THE government plans to pull on the pump. The objective is simple – to mitigate the risks in the external environment by creating adequate domestic growth drivers.
In a nutshell, it plans to put more money in the pockets to fuel the economy.
Indeed, there is enough historical precedent and a long tradition of using taxes and spending to prop up the economy in stressful times. For Malaysia, the “fiscal” option, it is hoped, will sooth the national unease somewhat given the imminent military stand off between the US and Iraq and its dour implication on world and home economies.
The steps, to be revealed end February or early March, are meant to cushion the blow from any possible downside rather than stimulate the economy with the focus being on private expenditure and public spending.
But as economists and market strategists ponder on what these off-budget measures are likely to envelope, their predictions have inadvertently turned into a wish list (refer to side story).
Malaysia’s fiscal dynamics allows for such short-term potency. JP Morgan senior economist Rajeev Malik says the government can easily manage annual budget deficits of around 3-4 per cent of gross domestic product (GDP) in the next two to three years. The government also has a low debt position of 46 per cent of GDP and the country, a high savings rate of over 30 per cent.
In addition, the government can also increase its development spending given that Malaysian crude oil is currently selling at US$32 dollar per barrel compared to US$26/b in 2002.
Oil and gas account for a quarter of government revenue. (The government had in September last year actually planned to lower development spending by 2 per cent in 2003 to RM32.96 billion). The 2003 budget involves a deficit of RM14.9 billion or 4.2 per cent of nominal gross national product.
Rajeev estimates that the multiplier for government expenditure is about 1.2, meaning that for every additional dollar spent, GDP rises by 1.2. To the extent the government substitutes locally made goods for imported goods in its expenditure, and targets lower- to middle-income households, the multiplier impact would be higher because there would be fewer leakages via imports
CIMB Securities economist Lee Heng Guie expects the measures to focus on sustaining spending momentum and domestic consumption. This being the case, he says, policy moves will be short-term in nature and those that can result in fast and immediate impact on the economy.
But not all market analysts are thrilled. “I don’t think there’ll be a lot of pump priming because of budgetary constraints. Bear in mind the government’s target to achieve fiscal balance in 2005. If it continues to go deeper into deficit, it may raise some concern,” says a sceptic.

* **Record excerpts**:
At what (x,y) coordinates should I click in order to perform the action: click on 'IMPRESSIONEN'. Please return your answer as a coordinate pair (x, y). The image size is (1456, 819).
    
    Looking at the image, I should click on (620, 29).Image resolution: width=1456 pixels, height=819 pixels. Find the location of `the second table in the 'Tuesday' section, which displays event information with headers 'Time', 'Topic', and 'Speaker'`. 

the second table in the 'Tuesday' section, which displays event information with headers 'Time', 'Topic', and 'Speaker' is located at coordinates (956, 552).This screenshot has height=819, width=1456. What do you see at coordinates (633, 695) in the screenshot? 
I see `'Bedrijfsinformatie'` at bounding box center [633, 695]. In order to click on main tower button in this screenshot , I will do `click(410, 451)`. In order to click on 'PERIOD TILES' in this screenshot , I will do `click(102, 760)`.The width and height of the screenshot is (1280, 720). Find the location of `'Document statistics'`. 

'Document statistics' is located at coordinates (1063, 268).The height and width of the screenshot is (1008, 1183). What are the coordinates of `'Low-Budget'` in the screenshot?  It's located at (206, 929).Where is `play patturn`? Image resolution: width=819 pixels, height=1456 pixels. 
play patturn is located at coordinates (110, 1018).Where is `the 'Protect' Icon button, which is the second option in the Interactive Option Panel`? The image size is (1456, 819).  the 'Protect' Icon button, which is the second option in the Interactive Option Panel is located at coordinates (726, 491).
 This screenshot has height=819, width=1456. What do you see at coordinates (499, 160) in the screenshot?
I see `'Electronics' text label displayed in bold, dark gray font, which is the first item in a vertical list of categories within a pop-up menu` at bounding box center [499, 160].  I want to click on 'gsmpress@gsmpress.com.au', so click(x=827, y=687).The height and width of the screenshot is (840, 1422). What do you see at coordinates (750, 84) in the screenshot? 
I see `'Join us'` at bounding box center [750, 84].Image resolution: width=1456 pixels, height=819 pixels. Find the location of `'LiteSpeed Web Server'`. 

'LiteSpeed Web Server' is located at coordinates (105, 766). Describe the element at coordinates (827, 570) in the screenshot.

* **To be done**: Please rewrite the paragraph of the Malaysian stimulus article that begins "Malaysia’s fiscal dynamics" as a short bulleted list that keeps its main facts. The records aren't needed here.

* **Output for this exercise**:
- Malaysia's fiscal position allows for short-term stimulus.
- JP Morgan senior economist Rajeev Malik says the government can easily manage annual budget deficits of about 3-4 per cent of GDP over the next two to three years.
- Government debt is low, at 46 per cent of GDP.
- The country's savings rate is high, at over 30 per cent.